─── Given records ───

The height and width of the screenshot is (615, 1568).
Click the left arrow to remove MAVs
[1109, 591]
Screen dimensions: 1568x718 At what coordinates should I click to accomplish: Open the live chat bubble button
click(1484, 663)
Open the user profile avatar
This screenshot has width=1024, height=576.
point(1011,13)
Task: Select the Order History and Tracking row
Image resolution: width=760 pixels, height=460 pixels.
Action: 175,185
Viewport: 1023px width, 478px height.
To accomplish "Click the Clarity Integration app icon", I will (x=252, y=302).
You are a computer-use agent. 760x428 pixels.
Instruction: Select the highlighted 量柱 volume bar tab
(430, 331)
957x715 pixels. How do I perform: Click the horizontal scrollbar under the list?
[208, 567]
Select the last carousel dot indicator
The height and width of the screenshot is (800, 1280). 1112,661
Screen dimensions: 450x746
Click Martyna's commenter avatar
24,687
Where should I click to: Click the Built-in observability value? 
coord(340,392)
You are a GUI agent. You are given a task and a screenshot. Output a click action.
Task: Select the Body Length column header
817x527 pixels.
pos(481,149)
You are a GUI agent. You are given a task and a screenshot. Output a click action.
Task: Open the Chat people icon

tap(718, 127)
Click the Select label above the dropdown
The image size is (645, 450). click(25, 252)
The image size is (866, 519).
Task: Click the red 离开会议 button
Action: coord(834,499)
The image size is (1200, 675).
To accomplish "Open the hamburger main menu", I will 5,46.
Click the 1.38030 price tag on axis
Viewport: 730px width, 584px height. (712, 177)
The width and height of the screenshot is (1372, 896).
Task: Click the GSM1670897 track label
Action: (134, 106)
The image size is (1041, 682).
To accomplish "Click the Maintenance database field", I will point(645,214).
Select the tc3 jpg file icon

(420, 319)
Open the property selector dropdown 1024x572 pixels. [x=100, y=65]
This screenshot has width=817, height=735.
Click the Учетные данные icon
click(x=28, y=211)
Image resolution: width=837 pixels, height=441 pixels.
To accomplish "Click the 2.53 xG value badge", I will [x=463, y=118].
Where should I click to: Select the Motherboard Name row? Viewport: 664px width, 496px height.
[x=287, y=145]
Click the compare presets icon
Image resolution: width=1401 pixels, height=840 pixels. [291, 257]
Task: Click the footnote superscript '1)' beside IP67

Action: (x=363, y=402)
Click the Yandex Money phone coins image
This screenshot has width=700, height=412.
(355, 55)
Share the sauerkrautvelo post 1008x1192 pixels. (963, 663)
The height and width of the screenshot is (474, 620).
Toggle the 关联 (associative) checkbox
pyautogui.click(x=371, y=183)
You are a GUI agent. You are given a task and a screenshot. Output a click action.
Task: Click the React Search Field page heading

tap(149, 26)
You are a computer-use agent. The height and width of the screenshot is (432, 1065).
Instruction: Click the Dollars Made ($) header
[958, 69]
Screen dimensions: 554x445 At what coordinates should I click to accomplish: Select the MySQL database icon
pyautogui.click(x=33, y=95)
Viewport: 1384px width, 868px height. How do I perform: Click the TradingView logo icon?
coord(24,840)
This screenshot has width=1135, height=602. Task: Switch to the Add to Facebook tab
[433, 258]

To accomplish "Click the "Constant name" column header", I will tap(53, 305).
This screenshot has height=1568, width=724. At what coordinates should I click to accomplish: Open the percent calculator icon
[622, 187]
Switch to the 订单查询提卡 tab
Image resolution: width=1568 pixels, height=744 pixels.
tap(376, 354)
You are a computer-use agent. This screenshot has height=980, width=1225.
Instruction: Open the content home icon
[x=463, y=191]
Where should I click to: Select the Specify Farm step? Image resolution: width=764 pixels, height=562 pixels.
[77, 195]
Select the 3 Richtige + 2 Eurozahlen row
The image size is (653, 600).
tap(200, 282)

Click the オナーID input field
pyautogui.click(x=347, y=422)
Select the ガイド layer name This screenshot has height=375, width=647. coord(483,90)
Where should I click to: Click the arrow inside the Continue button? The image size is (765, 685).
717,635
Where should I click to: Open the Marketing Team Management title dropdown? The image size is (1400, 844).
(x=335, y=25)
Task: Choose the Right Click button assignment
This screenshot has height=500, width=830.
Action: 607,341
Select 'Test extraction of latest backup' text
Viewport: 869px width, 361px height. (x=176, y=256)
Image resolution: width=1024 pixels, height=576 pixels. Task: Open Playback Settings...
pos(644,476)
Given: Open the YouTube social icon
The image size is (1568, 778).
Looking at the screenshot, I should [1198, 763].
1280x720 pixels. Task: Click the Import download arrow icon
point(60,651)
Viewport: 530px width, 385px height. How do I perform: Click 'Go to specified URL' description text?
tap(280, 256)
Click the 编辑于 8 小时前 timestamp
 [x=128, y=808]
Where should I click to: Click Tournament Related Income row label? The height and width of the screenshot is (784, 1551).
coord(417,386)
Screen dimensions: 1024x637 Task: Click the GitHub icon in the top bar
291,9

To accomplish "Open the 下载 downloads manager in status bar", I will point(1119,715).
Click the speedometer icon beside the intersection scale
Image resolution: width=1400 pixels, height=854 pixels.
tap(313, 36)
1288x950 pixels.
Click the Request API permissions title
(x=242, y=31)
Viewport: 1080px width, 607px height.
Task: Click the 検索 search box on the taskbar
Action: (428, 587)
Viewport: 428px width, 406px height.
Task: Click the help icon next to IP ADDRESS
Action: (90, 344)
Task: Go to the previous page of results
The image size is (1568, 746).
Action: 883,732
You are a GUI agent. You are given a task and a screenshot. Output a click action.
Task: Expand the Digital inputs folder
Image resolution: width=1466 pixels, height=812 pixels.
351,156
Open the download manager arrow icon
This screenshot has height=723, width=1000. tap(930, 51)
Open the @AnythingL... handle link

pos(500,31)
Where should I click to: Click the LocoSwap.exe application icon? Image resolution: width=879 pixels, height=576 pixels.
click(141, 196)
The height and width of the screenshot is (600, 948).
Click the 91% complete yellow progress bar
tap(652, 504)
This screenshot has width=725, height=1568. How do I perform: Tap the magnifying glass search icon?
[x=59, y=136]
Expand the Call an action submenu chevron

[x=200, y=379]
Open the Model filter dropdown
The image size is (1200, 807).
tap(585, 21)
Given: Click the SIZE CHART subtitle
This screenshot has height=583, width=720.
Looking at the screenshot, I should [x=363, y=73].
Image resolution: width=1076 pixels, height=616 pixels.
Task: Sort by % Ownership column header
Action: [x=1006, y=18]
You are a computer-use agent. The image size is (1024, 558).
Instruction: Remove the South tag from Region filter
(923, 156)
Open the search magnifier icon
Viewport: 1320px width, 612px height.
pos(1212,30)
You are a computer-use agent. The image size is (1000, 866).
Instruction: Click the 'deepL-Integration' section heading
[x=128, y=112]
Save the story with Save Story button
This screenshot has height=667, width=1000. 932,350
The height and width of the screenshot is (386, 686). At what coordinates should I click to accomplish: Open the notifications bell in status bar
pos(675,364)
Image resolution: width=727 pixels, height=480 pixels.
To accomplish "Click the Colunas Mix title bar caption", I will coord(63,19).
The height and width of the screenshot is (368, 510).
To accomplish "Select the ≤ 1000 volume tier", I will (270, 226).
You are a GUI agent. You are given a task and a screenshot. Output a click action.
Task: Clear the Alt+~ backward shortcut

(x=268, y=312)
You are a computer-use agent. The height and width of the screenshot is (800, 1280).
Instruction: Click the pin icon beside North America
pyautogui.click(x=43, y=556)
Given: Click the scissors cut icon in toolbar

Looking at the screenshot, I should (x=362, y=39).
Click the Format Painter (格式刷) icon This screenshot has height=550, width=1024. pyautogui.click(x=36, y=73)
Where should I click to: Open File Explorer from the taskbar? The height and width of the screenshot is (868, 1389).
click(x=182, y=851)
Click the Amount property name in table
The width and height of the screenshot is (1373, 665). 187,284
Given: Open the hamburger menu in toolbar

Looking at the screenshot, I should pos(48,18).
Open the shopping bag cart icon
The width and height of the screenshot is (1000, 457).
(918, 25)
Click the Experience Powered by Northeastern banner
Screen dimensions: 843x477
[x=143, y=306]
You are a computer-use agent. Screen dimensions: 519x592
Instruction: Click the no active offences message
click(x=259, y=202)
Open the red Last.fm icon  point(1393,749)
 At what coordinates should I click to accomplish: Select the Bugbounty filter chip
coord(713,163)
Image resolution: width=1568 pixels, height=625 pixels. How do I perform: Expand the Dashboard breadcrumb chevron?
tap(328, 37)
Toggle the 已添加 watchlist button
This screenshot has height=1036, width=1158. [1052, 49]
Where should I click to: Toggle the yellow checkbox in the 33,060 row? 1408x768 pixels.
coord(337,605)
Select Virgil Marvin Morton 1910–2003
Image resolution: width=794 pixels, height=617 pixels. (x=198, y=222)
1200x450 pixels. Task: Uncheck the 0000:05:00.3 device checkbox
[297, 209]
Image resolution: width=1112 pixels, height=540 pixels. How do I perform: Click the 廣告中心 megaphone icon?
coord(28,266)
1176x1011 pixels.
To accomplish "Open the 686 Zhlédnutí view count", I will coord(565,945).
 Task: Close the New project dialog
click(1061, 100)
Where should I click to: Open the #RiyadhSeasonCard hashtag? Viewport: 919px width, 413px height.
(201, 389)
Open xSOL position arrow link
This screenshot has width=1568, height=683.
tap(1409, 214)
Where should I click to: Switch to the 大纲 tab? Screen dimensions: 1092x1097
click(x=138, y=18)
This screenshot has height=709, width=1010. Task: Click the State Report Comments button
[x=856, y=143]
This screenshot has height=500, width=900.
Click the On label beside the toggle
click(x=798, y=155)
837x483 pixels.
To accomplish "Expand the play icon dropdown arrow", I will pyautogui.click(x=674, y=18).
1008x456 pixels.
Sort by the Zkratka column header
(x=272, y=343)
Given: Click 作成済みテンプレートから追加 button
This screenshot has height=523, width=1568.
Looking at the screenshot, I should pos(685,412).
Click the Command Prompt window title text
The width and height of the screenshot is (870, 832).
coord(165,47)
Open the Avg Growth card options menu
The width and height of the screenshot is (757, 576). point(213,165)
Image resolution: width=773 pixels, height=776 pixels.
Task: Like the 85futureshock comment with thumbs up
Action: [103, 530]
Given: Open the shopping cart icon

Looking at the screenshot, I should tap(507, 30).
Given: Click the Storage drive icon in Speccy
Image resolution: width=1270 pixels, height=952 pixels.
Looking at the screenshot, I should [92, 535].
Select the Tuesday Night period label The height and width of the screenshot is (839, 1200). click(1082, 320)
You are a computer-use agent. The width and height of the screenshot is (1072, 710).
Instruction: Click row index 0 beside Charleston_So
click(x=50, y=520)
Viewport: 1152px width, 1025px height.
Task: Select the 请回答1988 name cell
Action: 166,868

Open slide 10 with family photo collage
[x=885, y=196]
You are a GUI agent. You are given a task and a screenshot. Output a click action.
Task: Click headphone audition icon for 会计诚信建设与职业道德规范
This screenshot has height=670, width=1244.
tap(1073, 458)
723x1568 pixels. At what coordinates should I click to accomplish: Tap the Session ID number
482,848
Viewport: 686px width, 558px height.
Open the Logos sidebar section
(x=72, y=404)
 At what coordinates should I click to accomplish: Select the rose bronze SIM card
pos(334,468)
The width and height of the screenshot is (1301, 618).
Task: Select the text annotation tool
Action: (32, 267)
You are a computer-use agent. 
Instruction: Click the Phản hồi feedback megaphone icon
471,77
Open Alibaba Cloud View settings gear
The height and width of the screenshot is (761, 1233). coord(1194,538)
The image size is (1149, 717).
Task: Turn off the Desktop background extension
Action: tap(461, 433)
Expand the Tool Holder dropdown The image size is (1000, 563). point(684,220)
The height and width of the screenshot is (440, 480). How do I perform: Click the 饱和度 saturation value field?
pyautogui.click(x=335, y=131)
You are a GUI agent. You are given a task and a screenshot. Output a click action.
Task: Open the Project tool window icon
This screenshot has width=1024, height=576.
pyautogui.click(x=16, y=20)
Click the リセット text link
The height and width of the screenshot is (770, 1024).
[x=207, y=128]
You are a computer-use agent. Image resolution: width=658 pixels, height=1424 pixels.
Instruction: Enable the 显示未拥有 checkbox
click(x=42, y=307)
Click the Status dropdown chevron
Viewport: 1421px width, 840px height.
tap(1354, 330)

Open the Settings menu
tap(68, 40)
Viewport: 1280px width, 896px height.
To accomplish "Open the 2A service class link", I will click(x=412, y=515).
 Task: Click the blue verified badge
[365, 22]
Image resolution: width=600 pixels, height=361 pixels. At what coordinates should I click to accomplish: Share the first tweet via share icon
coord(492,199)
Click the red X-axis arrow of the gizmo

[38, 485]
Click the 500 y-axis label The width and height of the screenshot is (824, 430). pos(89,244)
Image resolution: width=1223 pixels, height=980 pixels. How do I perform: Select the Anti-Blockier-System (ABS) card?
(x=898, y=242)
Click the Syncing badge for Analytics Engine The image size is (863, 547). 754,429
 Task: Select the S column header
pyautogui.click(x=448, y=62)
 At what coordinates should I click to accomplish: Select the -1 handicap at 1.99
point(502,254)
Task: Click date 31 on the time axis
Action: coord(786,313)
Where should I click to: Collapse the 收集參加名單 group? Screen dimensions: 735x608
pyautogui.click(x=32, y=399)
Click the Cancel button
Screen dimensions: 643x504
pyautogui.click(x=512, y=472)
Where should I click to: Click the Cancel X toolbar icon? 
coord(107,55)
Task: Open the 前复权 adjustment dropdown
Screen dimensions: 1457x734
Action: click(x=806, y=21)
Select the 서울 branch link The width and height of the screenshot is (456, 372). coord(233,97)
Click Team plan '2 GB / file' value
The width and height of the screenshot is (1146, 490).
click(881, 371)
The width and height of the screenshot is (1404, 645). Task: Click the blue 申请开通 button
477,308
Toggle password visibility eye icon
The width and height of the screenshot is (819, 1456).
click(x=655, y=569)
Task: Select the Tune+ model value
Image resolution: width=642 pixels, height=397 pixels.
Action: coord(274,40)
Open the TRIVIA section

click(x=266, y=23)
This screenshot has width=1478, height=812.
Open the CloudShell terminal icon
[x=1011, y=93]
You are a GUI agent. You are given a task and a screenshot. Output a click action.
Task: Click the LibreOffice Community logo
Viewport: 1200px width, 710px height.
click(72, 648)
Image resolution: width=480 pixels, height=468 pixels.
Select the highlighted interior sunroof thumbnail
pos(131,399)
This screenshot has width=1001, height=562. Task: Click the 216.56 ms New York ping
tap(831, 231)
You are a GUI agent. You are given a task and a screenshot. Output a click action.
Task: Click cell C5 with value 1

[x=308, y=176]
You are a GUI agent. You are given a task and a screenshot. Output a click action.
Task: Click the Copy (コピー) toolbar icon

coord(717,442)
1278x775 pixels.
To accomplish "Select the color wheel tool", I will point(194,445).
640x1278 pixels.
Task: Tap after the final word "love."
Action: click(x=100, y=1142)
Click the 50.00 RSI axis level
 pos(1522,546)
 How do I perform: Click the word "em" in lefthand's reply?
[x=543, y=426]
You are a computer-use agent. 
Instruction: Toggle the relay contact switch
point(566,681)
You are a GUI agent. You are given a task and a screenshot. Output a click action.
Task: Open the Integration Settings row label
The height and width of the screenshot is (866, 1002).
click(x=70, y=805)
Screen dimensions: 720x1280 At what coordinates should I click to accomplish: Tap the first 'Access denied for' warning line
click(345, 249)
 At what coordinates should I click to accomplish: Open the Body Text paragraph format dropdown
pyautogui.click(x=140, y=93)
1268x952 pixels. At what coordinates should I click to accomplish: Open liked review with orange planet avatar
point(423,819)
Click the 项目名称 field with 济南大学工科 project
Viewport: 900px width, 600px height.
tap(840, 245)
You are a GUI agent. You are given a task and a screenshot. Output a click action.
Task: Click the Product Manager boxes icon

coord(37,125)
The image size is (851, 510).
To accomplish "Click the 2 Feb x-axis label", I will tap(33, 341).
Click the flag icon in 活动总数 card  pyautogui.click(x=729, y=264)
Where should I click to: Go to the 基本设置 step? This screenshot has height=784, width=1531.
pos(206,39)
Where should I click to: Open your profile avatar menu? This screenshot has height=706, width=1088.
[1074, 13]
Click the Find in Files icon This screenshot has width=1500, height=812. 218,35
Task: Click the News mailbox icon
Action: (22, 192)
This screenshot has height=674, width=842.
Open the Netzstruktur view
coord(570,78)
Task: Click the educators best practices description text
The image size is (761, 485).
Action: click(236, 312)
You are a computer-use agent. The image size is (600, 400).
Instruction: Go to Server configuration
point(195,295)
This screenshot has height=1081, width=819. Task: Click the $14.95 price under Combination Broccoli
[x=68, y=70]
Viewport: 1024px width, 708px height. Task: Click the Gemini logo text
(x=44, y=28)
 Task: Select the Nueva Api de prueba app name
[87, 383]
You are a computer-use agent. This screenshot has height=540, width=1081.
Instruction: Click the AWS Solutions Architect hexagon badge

───

* **Your task**:
Set down, unchanged, only those lines above that fall between the line with "The width and height of the screenshot is (1404, 645)." and the line with "Task: Open the Integration Settings row label", the two end lines included.

* **Solution**:
The width and height of the screenshot is (1404, 645). Task: Click the blue 申请开通 button
477,308
Toggle password visibility eye icon
The width and height of the screenshot is (819, 1456).
click(x=655, y=569)
Task: Select the Tune+ model value
Image resolution: width=642 pixels, height=397 pixels.
Action: coord(274,40)
Open the TRIVIA section

click(x=266, y=23)
This screenshot has width=1478, height=812.
Open the CloudShell terminal icon
[x=1011, y=93]
You are a GUI agent. You are given a task and a screenshot. Output a click action.
Task: Click the LibreOffice Community logo
Viewport: 1200px width, 710px height.
click(72, 648)
Image resolution: width=480 pixels, height=468 pixels.
Select the highlighted interior sunroof thumbnail
pos(131,399)
This screenshot has width=1001, height=562. Task: Click the 216.56 ms New York ping
tap(831, 231)
You are a GUI agent. You are given a task and a screenshot. Output a click action.
Task: Click cell C5 with value 1

[x=308, y=176]
You are a GUI agent. You are given a task and a screenshot. Output a click action.
Task: Click the Copy (コピー) toolbar icon

coord(717,442)
1278x775 pixels.
To accomplish "Select the color wheel tool", I will point(194,445).
640x1278 pixels.
Task: Tap after the final word "love."
Action: click(x=100, y=1142)
Click the 50.00 RSI axis level
 pos(1522,546)
 How do I perform: Click the word "em" in lefthand's reply?
[x=543, y=426]
You are a computer-use agent. 
Instruction: Toggle the relay contact switch
point(566,681)
You are a GUI agent. You are given a task and a screenshot. Output a click action.
Task: Open the Integration Settings row label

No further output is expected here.